● REQUIREMENTS
Print everything from the start of the listing down to the line containing "click(x=76, y=149)", both ends included, without changing a character. Leave the pictures out of your answer.
----- EXERCISE INPUT -----
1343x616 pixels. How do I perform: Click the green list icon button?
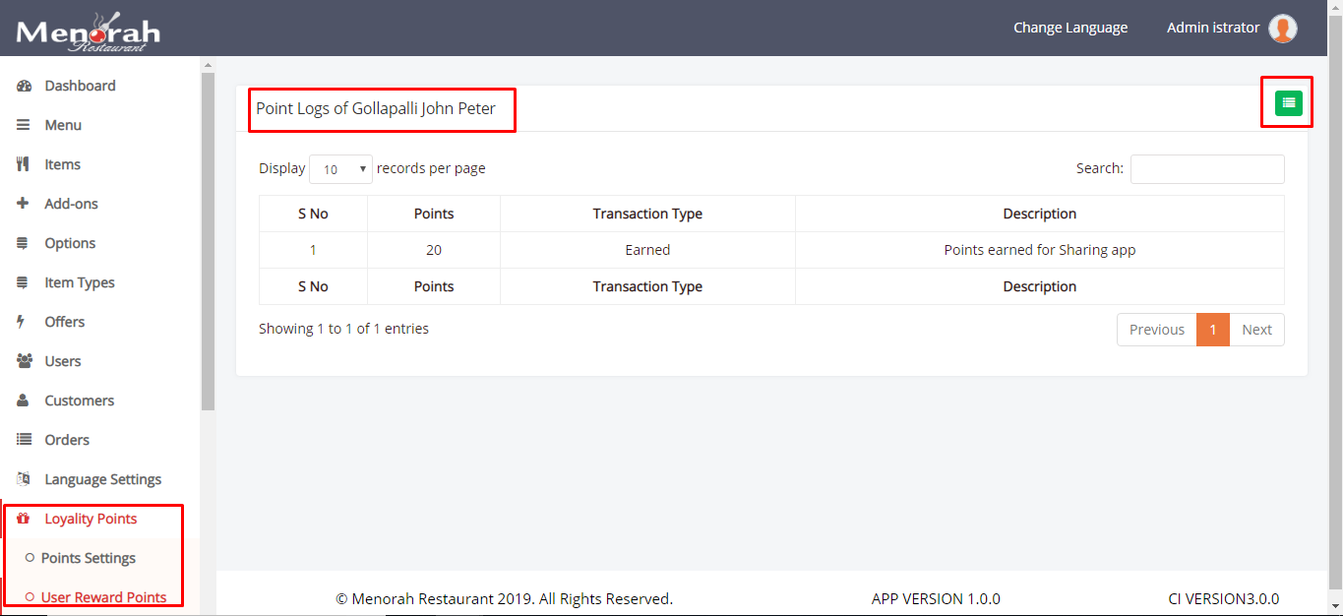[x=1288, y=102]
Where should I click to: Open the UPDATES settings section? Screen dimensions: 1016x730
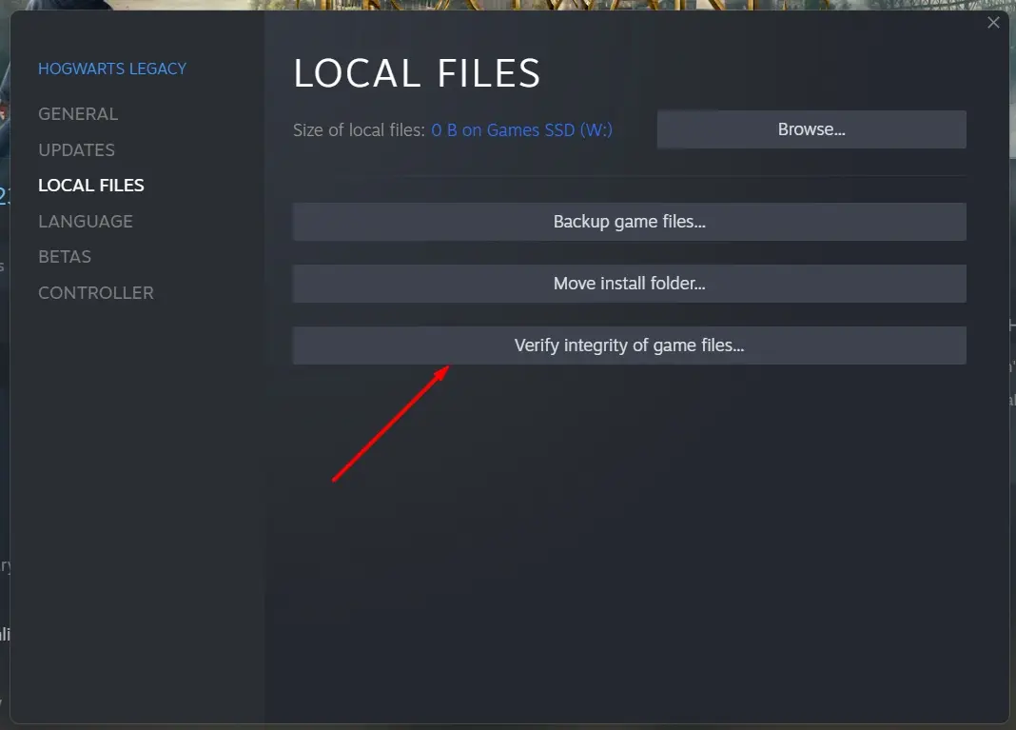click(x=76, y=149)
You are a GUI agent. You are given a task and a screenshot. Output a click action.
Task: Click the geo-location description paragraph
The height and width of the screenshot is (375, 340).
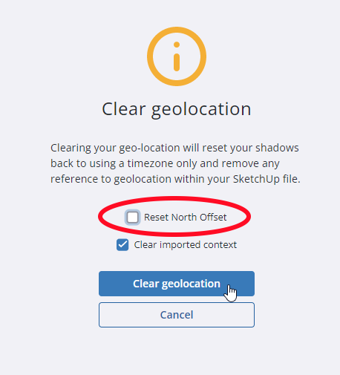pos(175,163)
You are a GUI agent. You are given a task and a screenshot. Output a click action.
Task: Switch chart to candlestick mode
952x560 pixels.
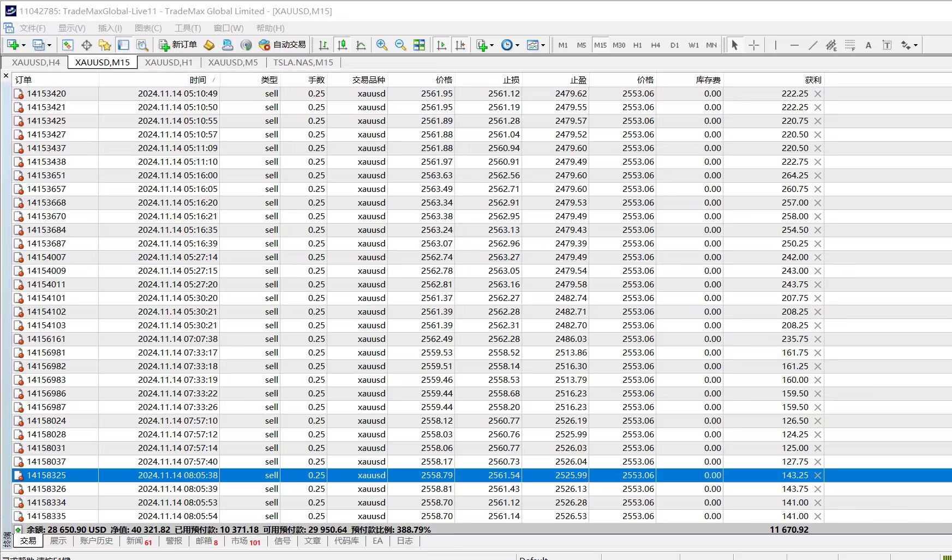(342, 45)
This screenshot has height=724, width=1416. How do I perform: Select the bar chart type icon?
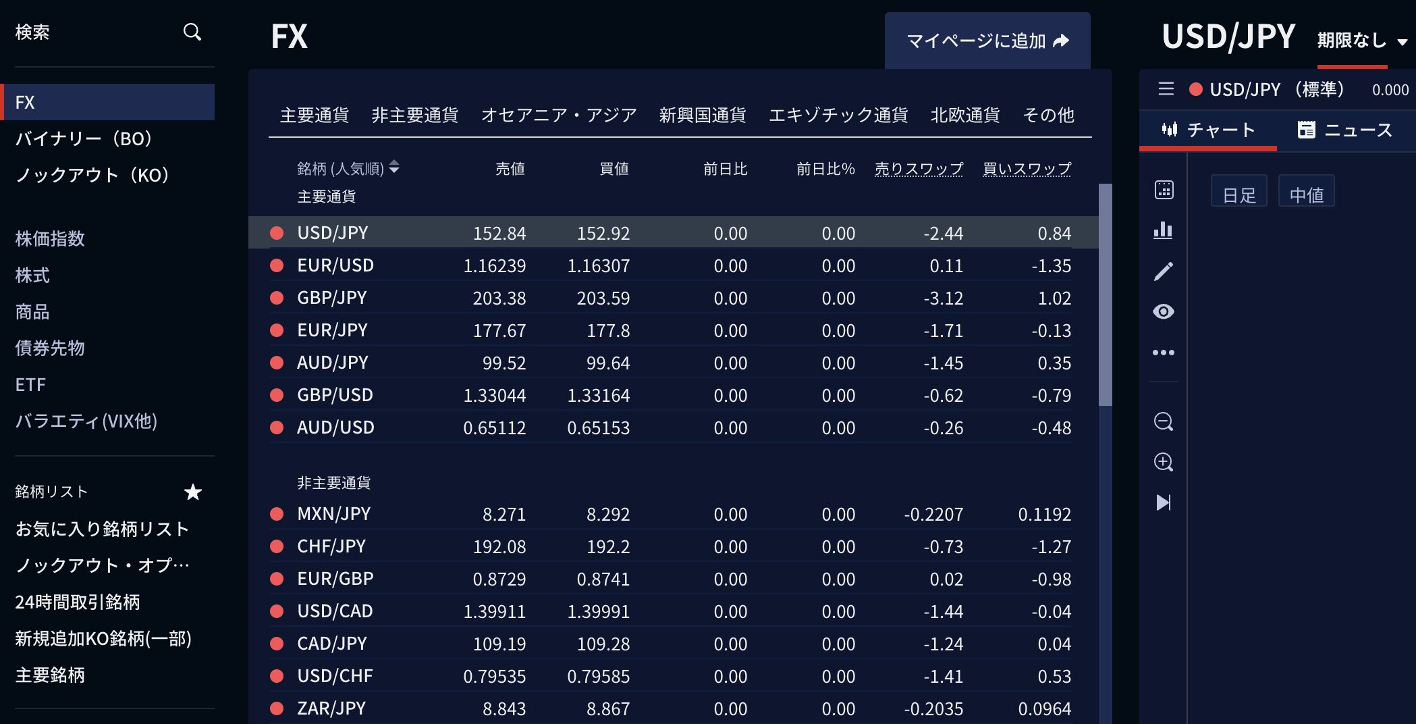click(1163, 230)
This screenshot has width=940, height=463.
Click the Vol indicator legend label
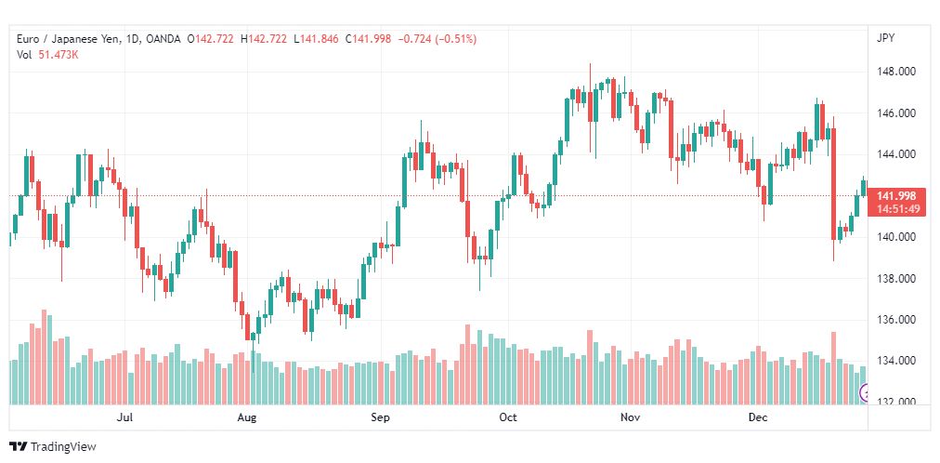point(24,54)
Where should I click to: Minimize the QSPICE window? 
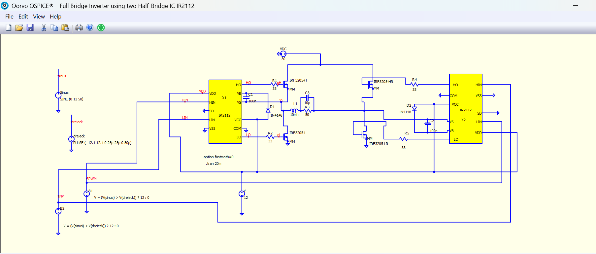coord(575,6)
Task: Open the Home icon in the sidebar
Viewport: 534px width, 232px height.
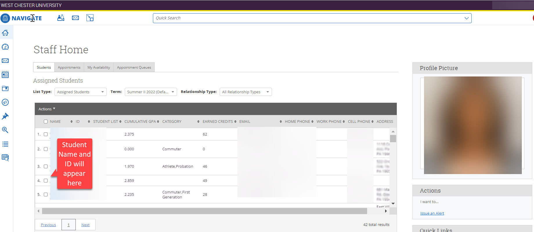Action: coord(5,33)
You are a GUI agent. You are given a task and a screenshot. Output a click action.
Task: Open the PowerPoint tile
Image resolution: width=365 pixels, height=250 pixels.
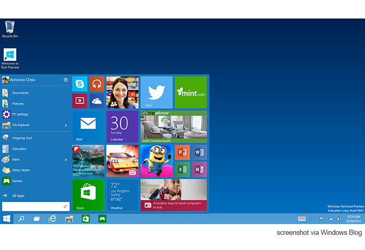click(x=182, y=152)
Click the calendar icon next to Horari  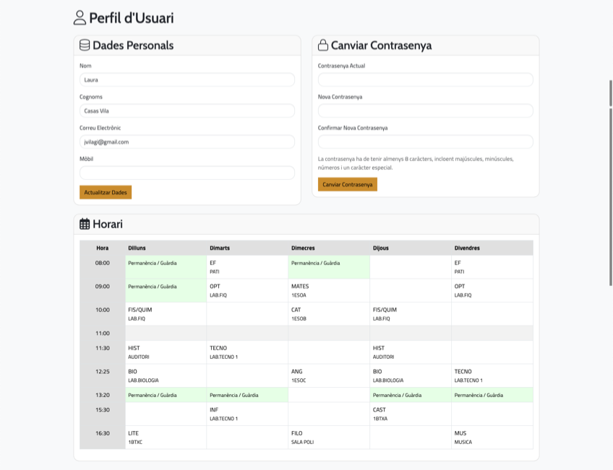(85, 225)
-----
● ANSWER TO THE EXERCISE
1343x616 pixels. How do I perform: Click the green list icon button?
[x=1288, y=102]
Where should I click to: Open the UPDATES settings section? Screen dimensions: 1016x730
click(x=76, y=149)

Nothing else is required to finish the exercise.